CAR just keeps on growing

This corner of Media magazine isn’t feeling quite as lonely as it once did. In fact, it’s getting downright crowded

The last year has been something of a blur in the world of computer-assisted reporting in Canada

Natalie Clancy of CBC-TV in Vancouver built a database to probe a string of gangland murders (Please see the Winter 2002 edition of Media).A team at the Toronto Star analyzed police data to reveal a persistent pattern of racial profiling and sweep up the 2002 Michener award and a National Newspaper Award. David McKie of CBC Radio used Health Canada data to investigate faulty medical devices. My own newspaper, The Hamilton Spectator, makes CAR a regular part of the daily file

CAR is coming of age in Canada, and is shedding its image as a reclusive, numbers-driven obsession of a few lonely die-hards

There was proof of that once again at the recent CAJ annual convention in Toronto as the lineup for the fifth annual CAR award was like an awards show in its own right

For those of us who have been around since nearly the beginning, since the days when the CAR room at the annual convention was a good place for a bowling tournament, it’s more than a little satisfying

These days, it’s hard to find a chair in the CAR room, and the training sessions fill up quickly with people eager to learn the mysteries of rows, columns and queries.

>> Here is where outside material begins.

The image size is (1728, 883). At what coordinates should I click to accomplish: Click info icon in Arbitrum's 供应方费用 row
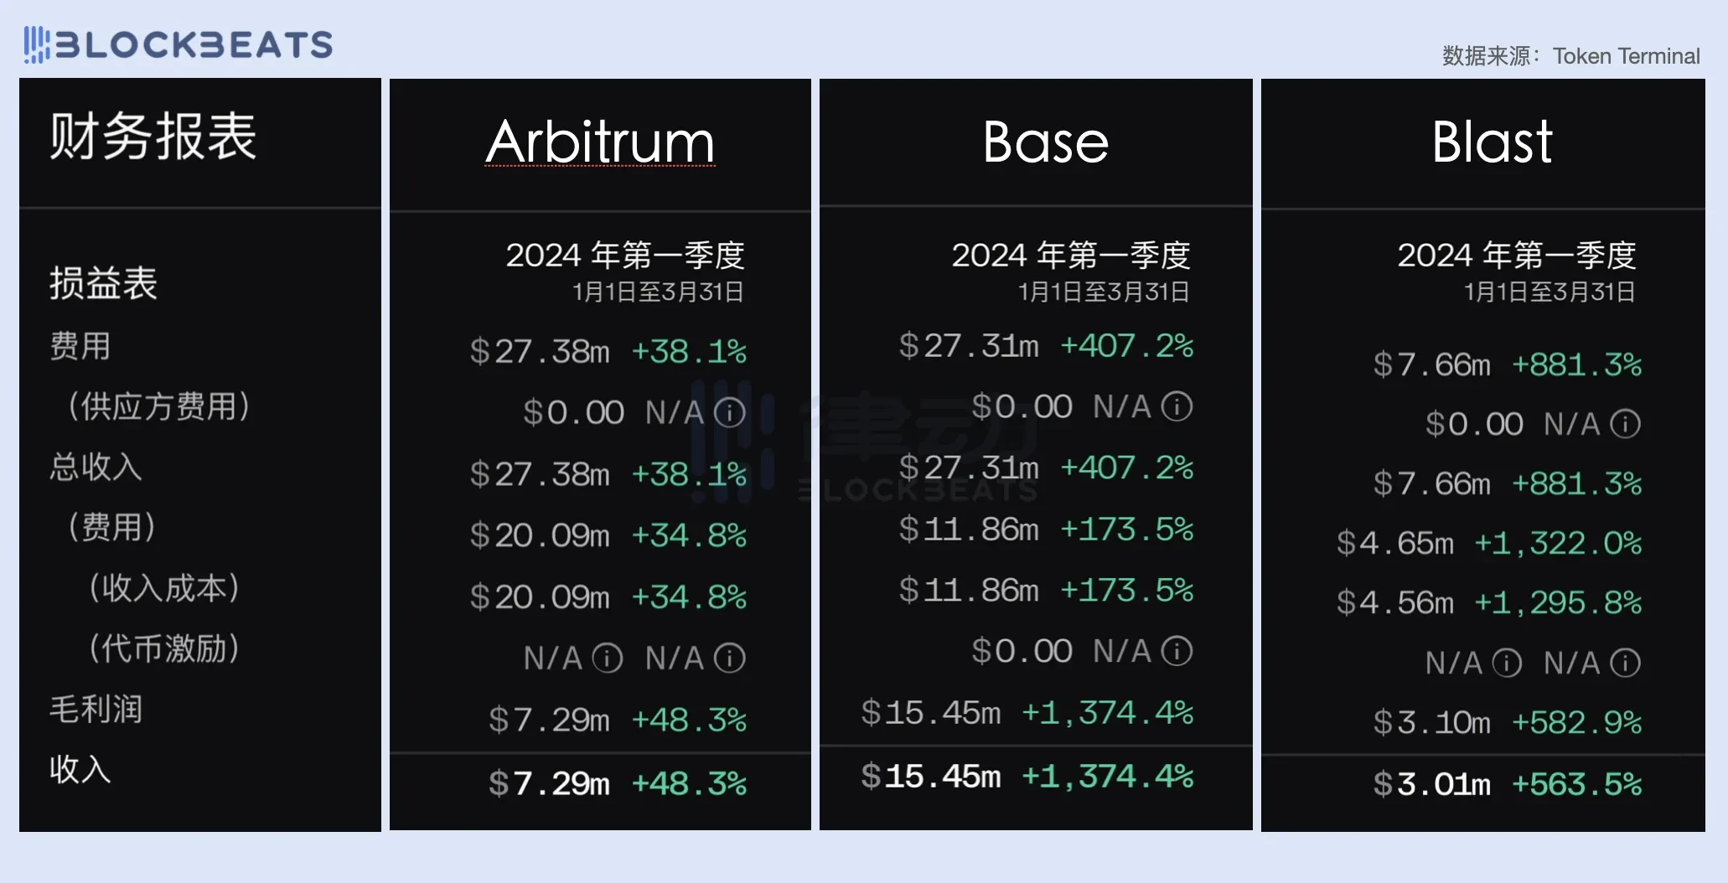pyautogui.click(x=729, y=412)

I marvel at it all

I remember well the Vancouver convention in 1999,when McKie spent long hours in the CAR demo room, learning how to use Excel. This year, he was one of the teachers, and shows other journalists, and journalism students at Carleton University, how to avoid being overwhelmed by data when writing and broadcasting CAR stories

These days, CAR skills are showing up as a requirement on job postings. Canada’s journalism schools are making CAR part of the mainstream curriculum, and reporters are having more and more success prying newsworthy databases from the clutches of reluctant governments

It’s a good time to have CAR skills, and a good time to learn.